Poisonous metals like cadmium and lead are often used in the manufacture of printing ink and the dangers of lead and cadmium poisoning are well known. There is an interesting article which talks about how we are poisoning not just ourselves but Mother Earth. It also explains that it’s developing nations like ours which have this big problem. Underdeveloped nations are not in danger as they have not yet started using toxic metals on a large scale and the developed nations are not in danger either as they have laws to forbid it! Here is a brief quote from the same article:
India’s cities. Over 50 percent of children under twelve in metropolitan areas have unacceptable levels of lead in their blood (over 10 micrograms per deciliter), according to a study on lead poisoning conducted by the George Foundation (www.leadpoison.net/INDEX.htm ). The study, “Project Lead Free,” was conducted during 1997 and 1998. It found, for example, that about 40 percent of Bangalore’s children have high levels of lead. Just twelve years ago, Bangalore’s children had one of the lowest rates in India, just 15.8 percent.

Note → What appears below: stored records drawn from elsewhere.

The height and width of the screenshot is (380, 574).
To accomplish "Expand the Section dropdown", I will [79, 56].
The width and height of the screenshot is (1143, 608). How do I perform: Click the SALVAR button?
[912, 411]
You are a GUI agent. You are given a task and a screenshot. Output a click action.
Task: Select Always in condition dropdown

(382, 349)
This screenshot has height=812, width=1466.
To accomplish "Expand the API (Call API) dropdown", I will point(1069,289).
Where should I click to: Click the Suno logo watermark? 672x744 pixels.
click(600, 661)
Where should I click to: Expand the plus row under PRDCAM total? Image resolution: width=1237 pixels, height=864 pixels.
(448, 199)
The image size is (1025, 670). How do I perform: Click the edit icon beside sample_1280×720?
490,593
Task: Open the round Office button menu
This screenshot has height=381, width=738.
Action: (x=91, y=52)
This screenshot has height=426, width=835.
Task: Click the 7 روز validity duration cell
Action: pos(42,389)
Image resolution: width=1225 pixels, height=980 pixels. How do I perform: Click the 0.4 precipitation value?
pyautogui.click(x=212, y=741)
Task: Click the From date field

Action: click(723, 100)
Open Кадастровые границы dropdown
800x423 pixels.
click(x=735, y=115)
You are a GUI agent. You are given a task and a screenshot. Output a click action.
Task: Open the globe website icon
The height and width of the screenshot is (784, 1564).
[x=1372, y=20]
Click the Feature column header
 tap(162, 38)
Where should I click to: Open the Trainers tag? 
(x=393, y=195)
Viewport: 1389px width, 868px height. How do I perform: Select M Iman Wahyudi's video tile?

This is an old article, and lead in our blood must have decreased as today lead is banned in petrol…but what about other sources? That article lists these:
Canned food and drinks, newspapers used for packing food, cosmetics like eye makeup, hair dye, sindhoor, lead-based paints, ceramic glazes, industrial emissions, exposure at battery units, diety-making units, and tea are all potent media for lead poisoning.
There are certain things that we cannot control…but we can certainly stop eating food that has been touched by newsprint.